● MATERIAL SUPPLIED:
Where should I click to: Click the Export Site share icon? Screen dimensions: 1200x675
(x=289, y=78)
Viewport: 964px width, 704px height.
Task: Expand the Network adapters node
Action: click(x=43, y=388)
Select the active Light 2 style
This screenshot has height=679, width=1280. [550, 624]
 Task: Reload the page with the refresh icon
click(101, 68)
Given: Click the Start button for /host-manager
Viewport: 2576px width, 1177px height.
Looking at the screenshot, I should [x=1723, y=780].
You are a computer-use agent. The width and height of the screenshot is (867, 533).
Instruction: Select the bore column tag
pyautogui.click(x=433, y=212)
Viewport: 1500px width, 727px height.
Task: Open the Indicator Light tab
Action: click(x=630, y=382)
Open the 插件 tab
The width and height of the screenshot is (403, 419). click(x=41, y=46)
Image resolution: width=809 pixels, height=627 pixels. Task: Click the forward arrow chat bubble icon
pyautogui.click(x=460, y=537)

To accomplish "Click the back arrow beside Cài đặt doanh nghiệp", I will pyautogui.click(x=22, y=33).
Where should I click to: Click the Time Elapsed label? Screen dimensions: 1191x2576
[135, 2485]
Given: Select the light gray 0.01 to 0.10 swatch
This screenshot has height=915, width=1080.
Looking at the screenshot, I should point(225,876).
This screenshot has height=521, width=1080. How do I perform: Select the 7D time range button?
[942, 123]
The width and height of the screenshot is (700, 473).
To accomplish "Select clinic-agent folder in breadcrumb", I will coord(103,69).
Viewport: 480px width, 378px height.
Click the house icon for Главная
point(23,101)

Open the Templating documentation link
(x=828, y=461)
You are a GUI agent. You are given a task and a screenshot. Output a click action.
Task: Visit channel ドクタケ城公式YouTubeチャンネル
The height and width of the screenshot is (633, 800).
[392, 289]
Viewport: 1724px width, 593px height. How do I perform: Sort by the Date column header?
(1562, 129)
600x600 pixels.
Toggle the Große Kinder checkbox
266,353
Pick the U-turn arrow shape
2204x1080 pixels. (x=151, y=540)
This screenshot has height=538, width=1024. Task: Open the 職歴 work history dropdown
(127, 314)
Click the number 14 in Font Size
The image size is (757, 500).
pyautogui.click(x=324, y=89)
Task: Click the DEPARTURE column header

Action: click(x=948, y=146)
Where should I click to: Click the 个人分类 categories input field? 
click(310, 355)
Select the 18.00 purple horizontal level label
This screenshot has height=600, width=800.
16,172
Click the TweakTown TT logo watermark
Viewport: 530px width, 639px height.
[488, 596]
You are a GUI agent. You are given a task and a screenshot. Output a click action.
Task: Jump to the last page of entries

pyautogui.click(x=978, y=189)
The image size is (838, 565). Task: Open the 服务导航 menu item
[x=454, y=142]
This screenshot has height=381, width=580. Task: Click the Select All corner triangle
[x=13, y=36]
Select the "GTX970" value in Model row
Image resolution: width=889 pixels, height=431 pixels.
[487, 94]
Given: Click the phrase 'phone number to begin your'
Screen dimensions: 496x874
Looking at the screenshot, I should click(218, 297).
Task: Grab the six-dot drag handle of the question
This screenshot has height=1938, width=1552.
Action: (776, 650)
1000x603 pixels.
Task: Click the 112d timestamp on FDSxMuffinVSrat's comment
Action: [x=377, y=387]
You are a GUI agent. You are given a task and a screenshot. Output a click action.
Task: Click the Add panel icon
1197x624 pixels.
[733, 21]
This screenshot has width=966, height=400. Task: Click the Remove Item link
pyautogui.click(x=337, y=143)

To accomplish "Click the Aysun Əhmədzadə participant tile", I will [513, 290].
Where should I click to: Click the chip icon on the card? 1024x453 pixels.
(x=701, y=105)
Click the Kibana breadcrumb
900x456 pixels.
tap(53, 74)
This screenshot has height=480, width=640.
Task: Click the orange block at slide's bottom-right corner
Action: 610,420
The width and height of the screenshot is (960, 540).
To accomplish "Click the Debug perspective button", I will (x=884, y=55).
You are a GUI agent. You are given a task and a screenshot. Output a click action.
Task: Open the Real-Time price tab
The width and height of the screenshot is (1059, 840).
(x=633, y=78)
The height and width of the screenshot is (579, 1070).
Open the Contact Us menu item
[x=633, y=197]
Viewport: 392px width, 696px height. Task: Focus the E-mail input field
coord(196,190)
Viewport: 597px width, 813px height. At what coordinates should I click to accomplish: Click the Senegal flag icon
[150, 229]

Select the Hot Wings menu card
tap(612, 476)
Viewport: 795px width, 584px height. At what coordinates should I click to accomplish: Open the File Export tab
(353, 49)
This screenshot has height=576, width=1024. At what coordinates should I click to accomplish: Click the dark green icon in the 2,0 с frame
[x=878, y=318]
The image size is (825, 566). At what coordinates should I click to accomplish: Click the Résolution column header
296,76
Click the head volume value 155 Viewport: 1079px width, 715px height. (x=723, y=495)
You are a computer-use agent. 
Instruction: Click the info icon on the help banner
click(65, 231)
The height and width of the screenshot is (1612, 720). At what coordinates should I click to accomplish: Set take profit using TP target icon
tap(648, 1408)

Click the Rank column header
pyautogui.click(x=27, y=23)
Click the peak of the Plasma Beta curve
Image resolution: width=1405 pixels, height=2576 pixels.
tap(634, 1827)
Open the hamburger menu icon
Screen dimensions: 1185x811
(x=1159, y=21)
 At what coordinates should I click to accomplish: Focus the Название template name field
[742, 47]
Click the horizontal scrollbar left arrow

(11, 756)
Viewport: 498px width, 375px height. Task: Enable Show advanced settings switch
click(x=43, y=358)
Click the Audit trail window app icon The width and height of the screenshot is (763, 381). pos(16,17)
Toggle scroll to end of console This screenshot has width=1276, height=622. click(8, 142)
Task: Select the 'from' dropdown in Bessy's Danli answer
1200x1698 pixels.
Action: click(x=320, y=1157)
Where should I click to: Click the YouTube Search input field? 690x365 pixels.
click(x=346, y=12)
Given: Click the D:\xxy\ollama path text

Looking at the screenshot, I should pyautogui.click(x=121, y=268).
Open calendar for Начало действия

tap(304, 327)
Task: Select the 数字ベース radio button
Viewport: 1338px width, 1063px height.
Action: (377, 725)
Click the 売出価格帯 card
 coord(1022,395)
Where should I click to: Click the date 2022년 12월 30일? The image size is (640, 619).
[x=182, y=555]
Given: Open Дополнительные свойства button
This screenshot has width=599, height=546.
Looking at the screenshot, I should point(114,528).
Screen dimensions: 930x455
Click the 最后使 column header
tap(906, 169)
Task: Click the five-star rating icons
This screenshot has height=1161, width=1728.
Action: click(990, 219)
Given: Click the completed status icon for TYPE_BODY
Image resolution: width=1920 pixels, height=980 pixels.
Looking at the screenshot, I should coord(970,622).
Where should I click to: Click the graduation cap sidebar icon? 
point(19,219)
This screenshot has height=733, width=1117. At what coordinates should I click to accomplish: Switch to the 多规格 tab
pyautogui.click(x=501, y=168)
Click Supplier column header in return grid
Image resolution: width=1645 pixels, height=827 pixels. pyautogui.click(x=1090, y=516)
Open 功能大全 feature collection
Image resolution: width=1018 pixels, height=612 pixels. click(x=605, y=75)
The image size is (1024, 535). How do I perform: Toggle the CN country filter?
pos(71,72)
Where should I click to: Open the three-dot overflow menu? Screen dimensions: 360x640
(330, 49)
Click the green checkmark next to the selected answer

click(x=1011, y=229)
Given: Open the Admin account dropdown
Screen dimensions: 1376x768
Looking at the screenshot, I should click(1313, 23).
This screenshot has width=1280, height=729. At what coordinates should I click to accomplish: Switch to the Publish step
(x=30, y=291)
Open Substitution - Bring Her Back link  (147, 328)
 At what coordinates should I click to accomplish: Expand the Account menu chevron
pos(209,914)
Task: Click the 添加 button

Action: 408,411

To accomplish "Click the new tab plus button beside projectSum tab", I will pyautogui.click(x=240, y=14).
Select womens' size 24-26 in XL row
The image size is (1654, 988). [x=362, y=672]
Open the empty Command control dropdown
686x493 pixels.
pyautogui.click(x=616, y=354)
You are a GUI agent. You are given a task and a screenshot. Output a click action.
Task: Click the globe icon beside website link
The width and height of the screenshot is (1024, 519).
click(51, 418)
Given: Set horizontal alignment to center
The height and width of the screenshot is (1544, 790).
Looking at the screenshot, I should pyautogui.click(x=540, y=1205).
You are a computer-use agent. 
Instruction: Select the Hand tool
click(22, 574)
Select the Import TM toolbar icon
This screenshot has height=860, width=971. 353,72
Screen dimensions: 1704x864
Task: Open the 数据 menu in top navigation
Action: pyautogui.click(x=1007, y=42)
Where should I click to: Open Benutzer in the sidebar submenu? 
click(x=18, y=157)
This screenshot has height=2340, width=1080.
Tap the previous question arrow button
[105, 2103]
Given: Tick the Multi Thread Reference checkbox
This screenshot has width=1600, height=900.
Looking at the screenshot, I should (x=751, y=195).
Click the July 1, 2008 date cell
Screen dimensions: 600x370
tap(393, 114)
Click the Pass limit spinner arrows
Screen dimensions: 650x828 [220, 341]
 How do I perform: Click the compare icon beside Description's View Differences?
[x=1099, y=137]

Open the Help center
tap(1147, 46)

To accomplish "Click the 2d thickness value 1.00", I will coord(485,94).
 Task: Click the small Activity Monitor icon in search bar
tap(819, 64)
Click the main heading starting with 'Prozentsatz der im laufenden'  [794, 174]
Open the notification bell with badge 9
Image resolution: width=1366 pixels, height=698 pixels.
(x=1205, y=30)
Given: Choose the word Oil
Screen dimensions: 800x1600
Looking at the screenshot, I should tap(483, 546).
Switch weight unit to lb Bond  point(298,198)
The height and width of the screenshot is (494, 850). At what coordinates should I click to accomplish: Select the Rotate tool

● EXERCISE PROMPT: Return, please, every line from the one that contains "Select the Import TM toolbar icon" through the final line of the listing, exactly, and no others.

● THE ANSWER:
Select the Import TM toolbar icon
This screenshot has height=860, width=971. 353,72
Screen dimensions: 1704x864
Task: Open the 数据 menu in top navigation
Action: pyautogui.click(x=1007, y=42)
Where should I click to: Open Benutzer in the sidebar submenu? 
click(x=18, y=157)
This screenshot has height=2340, width=1080.
Tap the previous question arrow button
[105, 2103]
Given: Tick the Multi Thread Reference checkbox
This screenshot has width=1600, height=900.
Looking at the screenshot, I should (x=751, y=195).
Click the July 1, 2008 date cell
Screen dimensions: 600x370
tap(393, 114)
Click the Pass limit spinner arrows
Screen dimensions: 650x828 [220, 341]
 How do I perform: Click the compare icon beside Description's View Differences?
[x=1099, y=137]

Open the Help center
tap(1147, 46)

To accomplish "Click the 2d thickness value 1.00", I will coord(485,94).
 Task: Click the small Activity Monitor icon in search bar
tap(819, 64)
Click the main heading starting with 'Prozentsatz der im laufenden'  [794, 174]
Open the notification bell with badge 9
Image resolution: width=1366 pixels, height=698 pixels.
(x=1205, y=30)
Given: Choose the word Oil
Screen dimensions: 800x1600
Looking at the screenshot, I should tap(483, 546).
Switch weight unit to lb Bond  point(298,198)
The height and width of the screenshot is (494, 850). At what coordinates should I click to accomplish: Select the Rotate tool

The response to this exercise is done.